Set down, please, exactly the lines below that run from the line with "You are a GUI" to the line with "This screenshot has height=372, width=474.", both lines included.
--- RECORDS ---
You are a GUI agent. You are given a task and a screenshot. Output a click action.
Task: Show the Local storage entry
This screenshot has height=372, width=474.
---
--- RECORDS ---
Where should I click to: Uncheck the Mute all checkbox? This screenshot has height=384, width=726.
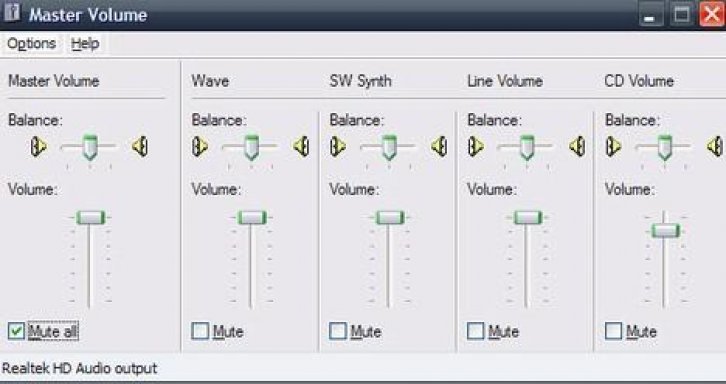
---
--- RECORDS ---
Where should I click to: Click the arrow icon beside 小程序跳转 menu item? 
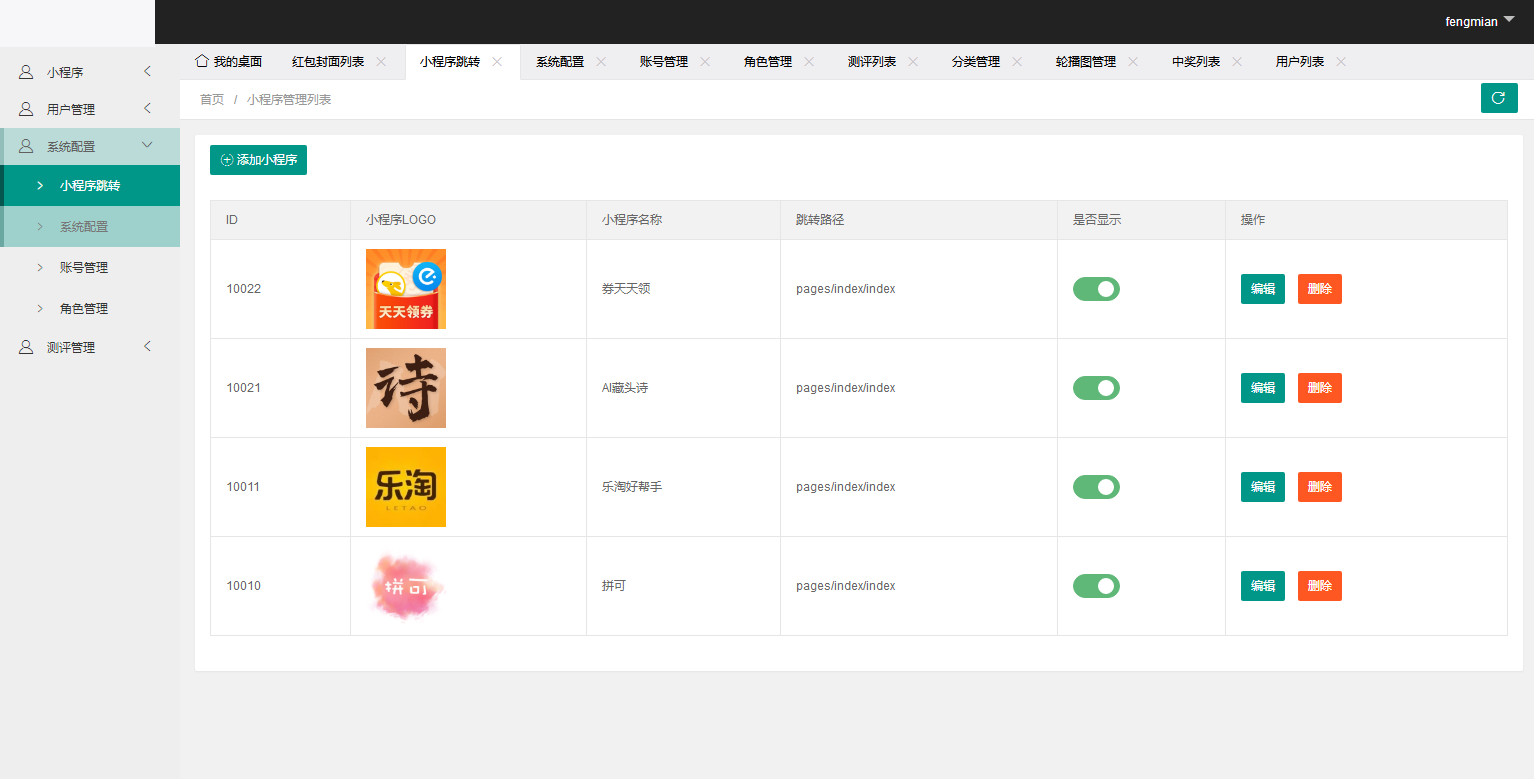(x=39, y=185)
---
*ANSWER AREA*.
You are a GUI agent. You are given a task and a screenshot. Output a click action.
Task: Show the Local storage entry
This screenshot has height=372, width=474.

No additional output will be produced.